● Records excerpted from a collection

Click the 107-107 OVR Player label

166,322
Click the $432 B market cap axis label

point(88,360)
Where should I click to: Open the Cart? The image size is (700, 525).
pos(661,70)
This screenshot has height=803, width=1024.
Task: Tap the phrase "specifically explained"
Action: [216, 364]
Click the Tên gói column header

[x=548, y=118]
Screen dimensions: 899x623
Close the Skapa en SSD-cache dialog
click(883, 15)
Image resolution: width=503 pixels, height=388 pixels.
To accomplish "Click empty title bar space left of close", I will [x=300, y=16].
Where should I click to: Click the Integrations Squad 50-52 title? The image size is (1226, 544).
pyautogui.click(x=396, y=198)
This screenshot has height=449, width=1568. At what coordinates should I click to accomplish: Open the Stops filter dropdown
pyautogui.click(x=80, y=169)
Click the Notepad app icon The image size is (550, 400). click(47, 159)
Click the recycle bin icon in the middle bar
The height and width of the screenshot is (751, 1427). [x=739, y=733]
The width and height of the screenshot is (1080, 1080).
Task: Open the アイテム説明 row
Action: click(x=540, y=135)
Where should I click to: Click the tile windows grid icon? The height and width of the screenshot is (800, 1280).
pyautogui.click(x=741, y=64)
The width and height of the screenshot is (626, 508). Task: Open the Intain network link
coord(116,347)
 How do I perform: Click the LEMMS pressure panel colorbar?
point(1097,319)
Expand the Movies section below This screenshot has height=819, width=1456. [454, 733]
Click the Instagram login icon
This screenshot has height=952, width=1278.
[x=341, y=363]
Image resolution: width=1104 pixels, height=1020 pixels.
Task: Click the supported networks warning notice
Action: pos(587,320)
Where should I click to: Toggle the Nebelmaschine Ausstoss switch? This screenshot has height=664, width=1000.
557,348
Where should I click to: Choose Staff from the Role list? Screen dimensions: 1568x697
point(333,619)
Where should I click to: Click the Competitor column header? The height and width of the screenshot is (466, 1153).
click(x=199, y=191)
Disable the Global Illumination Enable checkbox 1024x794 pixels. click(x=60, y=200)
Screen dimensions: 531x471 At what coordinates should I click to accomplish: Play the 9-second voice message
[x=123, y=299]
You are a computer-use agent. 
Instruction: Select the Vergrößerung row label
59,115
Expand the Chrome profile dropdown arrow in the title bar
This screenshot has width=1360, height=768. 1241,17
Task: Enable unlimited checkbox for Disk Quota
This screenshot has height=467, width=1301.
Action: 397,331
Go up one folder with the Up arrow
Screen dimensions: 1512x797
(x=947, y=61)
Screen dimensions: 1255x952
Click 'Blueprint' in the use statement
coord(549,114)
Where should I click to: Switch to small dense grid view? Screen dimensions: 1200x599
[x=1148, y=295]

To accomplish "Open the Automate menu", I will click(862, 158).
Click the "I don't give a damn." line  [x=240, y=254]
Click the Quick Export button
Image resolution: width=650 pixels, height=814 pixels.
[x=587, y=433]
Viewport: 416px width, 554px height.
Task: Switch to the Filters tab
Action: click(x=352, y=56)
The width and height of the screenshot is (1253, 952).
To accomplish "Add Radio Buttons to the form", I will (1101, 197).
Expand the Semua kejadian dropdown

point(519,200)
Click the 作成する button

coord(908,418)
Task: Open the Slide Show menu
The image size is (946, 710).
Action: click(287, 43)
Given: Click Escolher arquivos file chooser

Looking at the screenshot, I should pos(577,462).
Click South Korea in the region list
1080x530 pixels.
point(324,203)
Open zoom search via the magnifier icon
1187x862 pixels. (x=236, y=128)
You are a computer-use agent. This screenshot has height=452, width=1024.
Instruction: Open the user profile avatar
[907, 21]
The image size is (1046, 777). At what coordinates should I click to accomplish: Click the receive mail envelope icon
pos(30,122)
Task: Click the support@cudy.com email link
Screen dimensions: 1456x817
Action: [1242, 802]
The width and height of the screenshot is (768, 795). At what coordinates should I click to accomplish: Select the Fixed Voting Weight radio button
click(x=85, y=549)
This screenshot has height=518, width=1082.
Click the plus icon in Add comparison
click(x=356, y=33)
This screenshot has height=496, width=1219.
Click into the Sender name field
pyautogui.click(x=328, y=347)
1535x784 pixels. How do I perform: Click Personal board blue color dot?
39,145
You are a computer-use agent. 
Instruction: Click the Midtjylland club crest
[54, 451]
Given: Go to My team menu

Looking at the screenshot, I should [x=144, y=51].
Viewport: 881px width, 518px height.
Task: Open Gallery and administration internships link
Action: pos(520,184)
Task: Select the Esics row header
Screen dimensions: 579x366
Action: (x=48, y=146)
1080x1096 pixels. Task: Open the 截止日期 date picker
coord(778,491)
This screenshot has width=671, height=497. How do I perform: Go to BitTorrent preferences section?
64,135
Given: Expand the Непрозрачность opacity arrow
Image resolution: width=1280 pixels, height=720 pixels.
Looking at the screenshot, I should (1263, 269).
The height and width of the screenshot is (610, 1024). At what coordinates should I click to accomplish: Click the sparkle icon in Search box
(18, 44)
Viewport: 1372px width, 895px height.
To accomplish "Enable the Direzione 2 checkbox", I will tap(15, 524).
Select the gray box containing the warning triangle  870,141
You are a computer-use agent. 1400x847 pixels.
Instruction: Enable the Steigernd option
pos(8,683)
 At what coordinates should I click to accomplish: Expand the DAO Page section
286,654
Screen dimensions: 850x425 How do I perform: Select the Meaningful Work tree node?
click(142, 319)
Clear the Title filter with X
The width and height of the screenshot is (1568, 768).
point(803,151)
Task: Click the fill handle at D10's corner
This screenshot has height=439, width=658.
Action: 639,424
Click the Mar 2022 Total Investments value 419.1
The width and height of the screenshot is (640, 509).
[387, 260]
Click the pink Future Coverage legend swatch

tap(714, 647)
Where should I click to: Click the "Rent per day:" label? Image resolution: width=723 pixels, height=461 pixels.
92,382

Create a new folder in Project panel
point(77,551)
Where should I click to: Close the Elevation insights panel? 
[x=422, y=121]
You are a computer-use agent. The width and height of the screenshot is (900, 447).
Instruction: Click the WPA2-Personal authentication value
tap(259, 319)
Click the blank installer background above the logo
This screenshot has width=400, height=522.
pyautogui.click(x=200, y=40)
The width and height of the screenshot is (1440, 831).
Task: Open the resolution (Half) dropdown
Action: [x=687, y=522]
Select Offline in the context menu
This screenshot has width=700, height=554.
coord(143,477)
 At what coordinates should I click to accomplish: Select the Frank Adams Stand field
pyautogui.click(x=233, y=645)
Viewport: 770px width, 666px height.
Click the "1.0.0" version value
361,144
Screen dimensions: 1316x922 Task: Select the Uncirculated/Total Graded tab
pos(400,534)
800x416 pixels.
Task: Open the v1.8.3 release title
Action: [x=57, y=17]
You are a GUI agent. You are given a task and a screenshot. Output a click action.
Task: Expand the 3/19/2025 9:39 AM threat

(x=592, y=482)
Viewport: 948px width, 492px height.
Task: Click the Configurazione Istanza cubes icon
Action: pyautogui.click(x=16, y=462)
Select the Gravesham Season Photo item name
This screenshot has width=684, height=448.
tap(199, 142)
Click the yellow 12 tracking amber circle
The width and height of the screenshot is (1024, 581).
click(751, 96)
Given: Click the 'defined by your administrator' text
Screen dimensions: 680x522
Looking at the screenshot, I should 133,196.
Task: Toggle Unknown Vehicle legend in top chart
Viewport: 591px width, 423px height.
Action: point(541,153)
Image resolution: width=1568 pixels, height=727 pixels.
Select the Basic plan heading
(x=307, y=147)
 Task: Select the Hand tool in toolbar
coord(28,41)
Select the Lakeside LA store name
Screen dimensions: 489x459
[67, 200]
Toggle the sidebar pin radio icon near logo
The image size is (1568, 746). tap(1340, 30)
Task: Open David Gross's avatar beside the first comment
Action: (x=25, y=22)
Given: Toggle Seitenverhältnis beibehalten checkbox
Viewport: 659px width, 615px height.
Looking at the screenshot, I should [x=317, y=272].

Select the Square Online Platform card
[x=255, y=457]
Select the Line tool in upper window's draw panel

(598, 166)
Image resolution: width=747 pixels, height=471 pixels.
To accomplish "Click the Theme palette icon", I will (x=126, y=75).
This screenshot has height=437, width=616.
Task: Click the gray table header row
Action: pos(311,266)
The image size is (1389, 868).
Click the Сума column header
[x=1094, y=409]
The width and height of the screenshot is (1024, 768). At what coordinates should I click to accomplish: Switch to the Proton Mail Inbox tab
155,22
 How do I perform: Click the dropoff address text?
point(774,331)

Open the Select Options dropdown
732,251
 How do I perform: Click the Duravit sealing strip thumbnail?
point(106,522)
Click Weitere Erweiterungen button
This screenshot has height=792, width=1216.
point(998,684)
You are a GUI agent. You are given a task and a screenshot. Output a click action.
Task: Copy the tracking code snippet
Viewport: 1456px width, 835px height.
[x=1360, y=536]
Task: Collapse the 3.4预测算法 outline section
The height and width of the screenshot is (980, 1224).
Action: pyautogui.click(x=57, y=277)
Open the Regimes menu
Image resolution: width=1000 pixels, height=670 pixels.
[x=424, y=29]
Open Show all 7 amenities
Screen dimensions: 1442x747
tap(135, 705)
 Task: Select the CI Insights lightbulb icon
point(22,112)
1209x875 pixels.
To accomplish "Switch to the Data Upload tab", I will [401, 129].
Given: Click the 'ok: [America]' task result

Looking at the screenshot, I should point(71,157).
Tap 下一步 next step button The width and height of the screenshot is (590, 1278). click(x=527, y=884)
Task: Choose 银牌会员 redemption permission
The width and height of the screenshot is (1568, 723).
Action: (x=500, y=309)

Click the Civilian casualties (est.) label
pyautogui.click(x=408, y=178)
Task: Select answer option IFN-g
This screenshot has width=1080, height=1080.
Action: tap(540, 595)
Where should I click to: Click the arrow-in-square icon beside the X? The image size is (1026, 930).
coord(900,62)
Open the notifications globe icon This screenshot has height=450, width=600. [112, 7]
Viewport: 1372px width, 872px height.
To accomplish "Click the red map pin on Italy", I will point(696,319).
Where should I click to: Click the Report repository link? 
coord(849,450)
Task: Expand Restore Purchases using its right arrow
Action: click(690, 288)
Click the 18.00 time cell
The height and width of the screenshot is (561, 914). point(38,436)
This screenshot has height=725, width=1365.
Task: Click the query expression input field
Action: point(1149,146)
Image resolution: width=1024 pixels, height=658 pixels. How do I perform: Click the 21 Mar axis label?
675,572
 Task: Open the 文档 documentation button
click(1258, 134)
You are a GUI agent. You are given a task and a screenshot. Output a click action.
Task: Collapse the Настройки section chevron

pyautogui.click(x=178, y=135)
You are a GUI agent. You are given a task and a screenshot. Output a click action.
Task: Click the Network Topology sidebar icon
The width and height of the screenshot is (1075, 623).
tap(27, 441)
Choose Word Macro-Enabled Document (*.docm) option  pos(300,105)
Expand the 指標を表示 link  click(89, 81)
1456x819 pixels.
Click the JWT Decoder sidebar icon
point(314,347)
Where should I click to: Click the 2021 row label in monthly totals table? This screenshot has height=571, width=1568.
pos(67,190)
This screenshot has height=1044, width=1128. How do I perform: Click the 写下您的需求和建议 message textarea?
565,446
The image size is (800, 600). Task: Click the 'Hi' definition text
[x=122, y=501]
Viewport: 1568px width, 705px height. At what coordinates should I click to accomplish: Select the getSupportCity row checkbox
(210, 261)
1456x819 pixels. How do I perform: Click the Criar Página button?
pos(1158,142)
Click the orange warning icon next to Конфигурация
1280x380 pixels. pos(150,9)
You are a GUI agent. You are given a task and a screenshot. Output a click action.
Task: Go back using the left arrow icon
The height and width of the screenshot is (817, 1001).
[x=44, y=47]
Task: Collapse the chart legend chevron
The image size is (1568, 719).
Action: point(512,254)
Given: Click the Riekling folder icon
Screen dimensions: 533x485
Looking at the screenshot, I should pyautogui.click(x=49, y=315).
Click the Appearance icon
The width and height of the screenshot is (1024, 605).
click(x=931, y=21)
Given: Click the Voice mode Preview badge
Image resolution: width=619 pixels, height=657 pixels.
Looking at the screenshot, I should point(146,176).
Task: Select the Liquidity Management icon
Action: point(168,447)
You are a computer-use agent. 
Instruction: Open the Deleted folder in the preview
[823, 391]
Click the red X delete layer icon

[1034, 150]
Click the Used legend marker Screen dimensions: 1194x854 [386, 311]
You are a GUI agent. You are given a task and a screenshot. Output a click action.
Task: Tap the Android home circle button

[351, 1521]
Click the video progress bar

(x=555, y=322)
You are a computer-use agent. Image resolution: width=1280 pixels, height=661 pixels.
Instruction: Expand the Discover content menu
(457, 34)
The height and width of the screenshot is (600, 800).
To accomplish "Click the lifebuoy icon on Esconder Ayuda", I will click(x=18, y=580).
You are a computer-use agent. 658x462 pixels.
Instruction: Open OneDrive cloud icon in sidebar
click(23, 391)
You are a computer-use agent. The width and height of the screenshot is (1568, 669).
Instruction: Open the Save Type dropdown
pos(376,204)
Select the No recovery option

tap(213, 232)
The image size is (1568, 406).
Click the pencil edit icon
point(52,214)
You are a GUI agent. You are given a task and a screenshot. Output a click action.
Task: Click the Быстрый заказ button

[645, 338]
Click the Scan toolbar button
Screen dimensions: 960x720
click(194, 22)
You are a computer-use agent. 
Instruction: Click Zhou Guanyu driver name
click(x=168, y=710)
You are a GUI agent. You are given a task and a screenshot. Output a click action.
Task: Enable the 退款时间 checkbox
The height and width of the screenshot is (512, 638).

● Directions
In the entries above, locate every line with the word "chart" and copy it.

● Task solution
Task: Toggle Unknown Vehicle legend in top chart
Task: Collapse the chart legend chevron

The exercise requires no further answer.